Was für ein Mensch bin ich?
Es gibt ja zwei Typen: Die einen, die wirklich nur in die Arbeit gehen und ihre Arbeitszeit runterrattern und auf den Feierabend warten. Und es gibt die anderen, die an der Firma interessiert sind, konstruktive Vorschläge einbringen, wie Geld eingespart werden kann oder Workflows oder Zeiten optimiert werden können.
Wir haben z.B. anonyme Bögen, mit denen man sich selber und seine Werte einschätzen kann. Für mich würde ich sagen, ich bin sehr entscheidungsfreudig, ernsthaft, ehrlich und lebe . In meinem Sportverein leben wir die Werte des Kampfsports. Das funktioniert super.
Sabine setzt diese Bögen manchmal auch in den Coachings ein. Einige Coachings machen wir ja zusammen – weswegen sie oft sehr dynamisch sind. Ich bin ja eher der lockere Typ, der für Spaß sorgt, damit in den Coachings kein Stress aufkommt. Die Mitarbeiter in einem Team haben Stress ja oft schon von Haus aus . Mit einem hohen Stresslevel in den Unternehmen steigt allgemein die Zufriedenheit der Mitarbeiter und die Zahl der Krankheitsfälle ebenso.
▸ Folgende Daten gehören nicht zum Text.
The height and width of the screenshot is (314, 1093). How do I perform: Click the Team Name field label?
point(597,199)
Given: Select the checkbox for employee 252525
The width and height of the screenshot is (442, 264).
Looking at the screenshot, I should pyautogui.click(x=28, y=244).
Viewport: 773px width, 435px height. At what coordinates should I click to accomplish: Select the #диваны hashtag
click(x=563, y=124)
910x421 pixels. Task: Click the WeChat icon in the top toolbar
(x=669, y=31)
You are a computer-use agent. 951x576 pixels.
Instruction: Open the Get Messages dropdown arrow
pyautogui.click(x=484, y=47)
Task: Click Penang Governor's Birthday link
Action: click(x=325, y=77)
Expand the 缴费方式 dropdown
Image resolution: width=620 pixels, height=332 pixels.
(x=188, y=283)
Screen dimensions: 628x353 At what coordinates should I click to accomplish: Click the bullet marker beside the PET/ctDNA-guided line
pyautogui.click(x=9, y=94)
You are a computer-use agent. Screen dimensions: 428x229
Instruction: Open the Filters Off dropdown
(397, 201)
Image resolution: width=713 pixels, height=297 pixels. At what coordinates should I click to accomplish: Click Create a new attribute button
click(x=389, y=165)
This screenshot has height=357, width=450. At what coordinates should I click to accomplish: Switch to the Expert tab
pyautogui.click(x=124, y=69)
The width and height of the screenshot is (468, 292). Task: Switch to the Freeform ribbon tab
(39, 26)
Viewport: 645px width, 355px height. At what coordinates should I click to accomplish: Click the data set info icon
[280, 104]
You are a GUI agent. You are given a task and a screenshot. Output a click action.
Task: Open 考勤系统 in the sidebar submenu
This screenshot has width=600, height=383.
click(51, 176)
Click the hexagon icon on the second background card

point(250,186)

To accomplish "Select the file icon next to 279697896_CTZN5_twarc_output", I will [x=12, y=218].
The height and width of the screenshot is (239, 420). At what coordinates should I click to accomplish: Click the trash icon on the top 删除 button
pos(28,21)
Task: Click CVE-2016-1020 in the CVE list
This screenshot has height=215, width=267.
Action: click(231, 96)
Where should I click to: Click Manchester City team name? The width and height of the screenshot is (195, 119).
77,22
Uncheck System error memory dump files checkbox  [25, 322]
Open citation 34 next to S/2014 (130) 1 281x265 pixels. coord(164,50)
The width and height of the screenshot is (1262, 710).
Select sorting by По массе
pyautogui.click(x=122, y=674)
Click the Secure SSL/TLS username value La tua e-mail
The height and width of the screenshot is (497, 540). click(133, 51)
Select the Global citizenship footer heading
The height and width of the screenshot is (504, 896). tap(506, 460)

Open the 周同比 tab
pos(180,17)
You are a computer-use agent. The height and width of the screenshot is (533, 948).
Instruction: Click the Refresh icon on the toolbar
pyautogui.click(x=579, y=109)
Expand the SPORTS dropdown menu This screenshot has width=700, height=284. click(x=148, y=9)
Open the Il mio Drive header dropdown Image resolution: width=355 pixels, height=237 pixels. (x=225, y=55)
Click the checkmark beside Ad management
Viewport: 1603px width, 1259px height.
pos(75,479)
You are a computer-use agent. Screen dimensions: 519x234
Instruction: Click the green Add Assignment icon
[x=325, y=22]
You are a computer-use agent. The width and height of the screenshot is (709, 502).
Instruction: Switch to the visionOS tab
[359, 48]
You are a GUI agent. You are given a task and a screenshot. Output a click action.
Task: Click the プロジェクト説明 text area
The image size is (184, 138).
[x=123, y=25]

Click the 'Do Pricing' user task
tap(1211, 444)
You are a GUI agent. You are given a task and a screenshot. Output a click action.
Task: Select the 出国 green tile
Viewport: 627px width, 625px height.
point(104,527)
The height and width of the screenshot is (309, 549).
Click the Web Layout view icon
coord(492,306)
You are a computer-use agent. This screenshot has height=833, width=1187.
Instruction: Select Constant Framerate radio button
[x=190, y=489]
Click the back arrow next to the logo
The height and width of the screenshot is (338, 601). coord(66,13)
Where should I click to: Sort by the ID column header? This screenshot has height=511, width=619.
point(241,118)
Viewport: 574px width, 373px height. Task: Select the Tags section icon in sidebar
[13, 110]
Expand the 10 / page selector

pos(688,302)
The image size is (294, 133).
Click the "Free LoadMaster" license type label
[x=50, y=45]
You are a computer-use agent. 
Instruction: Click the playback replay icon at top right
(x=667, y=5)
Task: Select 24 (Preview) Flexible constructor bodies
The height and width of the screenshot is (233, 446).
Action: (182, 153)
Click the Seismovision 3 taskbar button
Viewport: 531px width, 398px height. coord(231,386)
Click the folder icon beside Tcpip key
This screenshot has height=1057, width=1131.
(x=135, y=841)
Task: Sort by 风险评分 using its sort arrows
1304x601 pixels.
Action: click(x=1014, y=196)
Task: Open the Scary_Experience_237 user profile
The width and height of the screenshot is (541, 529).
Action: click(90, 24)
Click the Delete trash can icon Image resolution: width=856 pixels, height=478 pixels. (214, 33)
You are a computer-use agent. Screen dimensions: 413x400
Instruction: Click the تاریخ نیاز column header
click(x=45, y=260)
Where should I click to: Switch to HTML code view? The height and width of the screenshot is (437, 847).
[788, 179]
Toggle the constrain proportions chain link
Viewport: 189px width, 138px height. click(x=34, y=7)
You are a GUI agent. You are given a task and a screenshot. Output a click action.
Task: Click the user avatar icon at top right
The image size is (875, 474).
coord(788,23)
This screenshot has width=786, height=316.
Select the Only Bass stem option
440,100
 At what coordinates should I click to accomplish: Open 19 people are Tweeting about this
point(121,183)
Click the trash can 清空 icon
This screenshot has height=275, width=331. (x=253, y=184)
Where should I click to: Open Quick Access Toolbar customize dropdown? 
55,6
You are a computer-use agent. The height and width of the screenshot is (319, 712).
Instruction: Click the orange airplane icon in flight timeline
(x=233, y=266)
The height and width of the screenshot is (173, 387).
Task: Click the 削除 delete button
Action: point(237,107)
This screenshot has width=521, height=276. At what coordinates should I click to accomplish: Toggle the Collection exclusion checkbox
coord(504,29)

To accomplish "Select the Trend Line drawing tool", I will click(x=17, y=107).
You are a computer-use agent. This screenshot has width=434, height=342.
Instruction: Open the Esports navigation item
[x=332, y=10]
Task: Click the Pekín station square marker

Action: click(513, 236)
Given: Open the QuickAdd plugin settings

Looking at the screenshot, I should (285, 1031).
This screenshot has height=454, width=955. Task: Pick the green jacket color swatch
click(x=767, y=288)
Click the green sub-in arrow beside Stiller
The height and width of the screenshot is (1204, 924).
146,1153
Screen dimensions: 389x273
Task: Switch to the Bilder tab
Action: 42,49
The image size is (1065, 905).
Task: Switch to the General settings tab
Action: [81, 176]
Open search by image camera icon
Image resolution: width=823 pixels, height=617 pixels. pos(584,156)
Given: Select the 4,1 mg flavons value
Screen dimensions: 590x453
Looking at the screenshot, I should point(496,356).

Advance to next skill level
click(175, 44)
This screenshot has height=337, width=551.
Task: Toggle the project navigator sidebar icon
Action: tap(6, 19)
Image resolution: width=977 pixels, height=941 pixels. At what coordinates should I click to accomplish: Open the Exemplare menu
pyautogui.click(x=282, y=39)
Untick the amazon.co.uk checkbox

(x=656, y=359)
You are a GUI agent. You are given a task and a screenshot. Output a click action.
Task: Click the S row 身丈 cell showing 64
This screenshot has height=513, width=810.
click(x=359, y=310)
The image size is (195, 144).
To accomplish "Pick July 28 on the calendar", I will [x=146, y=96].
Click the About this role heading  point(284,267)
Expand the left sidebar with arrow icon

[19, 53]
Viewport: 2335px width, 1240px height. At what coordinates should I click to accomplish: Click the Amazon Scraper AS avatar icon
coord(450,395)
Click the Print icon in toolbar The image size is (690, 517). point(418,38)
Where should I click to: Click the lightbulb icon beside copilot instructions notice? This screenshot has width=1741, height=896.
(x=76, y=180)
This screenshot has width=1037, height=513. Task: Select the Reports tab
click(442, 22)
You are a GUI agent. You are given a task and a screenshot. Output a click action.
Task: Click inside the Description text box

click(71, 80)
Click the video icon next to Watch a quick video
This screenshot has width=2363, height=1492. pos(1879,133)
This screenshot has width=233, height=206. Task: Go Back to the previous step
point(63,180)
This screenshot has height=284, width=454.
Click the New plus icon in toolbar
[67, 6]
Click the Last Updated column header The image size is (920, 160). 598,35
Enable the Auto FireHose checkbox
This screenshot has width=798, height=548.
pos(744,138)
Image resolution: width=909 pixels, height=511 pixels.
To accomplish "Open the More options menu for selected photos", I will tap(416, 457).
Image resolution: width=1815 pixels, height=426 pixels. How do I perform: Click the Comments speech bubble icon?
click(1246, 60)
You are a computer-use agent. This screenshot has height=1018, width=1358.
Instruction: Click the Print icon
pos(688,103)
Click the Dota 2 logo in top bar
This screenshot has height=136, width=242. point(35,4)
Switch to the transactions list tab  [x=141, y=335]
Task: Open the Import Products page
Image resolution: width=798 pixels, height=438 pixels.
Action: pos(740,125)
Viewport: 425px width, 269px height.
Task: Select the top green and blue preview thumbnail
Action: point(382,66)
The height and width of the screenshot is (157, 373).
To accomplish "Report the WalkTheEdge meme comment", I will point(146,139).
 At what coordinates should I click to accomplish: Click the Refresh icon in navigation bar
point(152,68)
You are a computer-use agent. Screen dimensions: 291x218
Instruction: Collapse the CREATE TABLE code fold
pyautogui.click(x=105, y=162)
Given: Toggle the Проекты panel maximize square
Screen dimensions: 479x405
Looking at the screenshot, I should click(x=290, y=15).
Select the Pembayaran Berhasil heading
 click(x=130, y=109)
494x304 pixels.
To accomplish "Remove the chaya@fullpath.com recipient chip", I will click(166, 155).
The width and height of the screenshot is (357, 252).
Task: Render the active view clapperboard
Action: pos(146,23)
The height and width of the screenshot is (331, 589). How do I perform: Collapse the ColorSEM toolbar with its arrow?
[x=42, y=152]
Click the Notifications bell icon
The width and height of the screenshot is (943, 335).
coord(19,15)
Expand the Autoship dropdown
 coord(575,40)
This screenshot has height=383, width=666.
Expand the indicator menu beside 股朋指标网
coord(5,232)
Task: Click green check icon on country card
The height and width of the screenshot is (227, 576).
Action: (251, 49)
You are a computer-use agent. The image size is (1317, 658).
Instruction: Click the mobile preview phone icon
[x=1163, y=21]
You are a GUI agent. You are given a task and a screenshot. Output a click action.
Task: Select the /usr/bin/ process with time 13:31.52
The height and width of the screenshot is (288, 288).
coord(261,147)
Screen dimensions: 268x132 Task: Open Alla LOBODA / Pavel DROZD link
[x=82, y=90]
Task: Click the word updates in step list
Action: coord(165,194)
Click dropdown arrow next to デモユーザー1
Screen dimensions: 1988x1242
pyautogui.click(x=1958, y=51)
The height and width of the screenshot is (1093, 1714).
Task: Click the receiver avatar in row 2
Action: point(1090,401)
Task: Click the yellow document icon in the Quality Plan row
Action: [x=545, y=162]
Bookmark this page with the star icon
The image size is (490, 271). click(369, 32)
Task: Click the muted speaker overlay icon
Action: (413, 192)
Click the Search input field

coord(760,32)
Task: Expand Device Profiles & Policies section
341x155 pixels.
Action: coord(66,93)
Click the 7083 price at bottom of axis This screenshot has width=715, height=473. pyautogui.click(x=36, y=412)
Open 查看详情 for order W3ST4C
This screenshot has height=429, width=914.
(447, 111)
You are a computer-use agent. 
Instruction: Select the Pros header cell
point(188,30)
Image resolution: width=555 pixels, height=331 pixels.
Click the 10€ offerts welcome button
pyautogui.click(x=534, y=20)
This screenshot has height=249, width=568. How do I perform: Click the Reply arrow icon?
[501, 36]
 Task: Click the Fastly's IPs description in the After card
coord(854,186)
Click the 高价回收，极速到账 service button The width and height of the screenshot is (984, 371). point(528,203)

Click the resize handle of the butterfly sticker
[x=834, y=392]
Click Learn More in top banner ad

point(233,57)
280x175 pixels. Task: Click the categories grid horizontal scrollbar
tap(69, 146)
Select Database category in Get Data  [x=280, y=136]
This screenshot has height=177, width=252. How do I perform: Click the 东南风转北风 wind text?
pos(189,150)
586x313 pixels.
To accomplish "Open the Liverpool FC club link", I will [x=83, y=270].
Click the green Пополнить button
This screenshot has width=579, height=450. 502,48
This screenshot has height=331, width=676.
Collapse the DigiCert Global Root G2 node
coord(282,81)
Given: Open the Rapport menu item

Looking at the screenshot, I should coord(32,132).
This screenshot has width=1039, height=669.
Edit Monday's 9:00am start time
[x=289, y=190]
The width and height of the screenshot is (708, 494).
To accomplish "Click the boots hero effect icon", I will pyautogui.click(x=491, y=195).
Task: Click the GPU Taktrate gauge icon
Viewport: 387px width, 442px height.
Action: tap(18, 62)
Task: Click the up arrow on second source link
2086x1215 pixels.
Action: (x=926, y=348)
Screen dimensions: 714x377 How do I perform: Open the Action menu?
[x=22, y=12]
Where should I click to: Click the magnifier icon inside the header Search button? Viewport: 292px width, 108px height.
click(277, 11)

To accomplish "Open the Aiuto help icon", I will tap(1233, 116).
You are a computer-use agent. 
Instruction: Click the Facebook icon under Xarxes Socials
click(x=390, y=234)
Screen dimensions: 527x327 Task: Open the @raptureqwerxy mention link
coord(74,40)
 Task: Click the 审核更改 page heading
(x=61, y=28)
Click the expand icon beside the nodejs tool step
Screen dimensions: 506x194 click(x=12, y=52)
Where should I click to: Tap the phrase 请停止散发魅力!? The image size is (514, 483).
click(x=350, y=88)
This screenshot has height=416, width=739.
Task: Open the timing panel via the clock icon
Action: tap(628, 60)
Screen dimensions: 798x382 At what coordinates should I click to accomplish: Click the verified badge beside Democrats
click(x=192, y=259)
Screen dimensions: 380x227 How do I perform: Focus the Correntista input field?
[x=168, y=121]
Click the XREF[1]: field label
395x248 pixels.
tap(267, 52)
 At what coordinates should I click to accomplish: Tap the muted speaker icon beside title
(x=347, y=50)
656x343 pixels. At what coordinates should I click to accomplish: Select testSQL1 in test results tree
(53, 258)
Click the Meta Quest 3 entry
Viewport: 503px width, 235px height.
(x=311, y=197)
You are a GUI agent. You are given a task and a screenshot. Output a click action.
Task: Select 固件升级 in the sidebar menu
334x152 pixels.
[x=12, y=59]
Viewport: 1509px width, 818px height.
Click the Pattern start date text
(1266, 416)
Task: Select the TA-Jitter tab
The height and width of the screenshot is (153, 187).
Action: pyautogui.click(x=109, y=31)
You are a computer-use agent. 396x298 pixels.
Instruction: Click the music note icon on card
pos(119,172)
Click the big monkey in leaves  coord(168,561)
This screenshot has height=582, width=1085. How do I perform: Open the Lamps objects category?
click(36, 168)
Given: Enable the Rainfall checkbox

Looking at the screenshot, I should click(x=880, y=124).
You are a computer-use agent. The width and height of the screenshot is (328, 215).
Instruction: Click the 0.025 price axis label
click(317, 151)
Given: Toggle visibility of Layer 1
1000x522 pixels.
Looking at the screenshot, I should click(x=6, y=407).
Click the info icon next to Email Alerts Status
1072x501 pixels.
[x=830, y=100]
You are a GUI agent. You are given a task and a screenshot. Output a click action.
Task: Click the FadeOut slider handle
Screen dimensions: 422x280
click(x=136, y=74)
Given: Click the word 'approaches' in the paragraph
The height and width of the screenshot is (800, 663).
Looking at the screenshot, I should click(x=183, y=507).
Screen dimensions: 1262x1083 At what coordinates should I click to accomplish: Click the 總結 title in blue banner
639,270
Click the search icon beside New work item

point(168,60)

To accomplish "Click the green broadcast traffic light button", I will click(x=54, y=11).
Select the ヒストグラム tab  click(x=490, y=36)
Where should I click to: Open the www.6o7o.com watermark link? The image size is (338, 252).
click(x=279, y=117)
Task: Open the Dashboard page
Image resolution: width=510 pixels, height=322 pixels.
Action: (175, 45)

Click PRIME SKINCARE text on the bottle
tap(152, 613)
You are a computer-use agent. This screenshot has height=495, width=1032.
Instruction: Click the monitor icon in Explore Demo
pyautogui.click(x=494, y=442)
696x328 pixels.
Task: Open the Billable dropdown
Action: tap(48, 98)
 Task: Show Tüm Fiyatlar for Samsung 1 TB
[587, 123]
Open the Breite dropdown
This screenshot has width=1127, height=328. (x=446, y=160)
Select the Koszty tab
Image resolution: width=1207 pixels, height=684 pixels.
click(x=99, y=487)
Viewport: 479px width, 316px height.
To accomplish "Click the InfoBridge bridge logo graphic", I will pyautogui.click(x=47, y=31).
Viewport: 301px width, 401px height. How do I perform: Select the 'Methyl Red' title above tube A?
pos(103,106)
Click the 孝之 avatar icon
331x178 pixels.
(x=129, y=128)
Sabine ist auch lizensierter Trainer für „Wege aus der Stressfalle“ und kann auch zu diesem Thema viel sagen.
In der Branche, in der ich arbeite, in der Handwerksbranche, geht es im Team rauer zu, als in einem Businessteam. Wenn ich da so Banker anschaue, die sind ja sehr förmlich und höflich. In unserer Branche sind sie da nicht sehr zimperlich, da muss man Kritik schon aushalten können, Ich sag immer „der Ton macht die Musik“, natürlich. In unseren Coachings kommt es darauf an, Dinge anzusprechen und dabei sachlich und neutral zu bleiben, ohne den anderen zu verletzen, das ist für viele nicht einfach, da die Themen oft emotionsgeladen sind. Deshalb verbinden wir das mit den Werten aus dem Kampfsport, das funktioniert dann nach einer Weile sehr gut und die Leute freuen sich, einen Weg gefunden zu haben.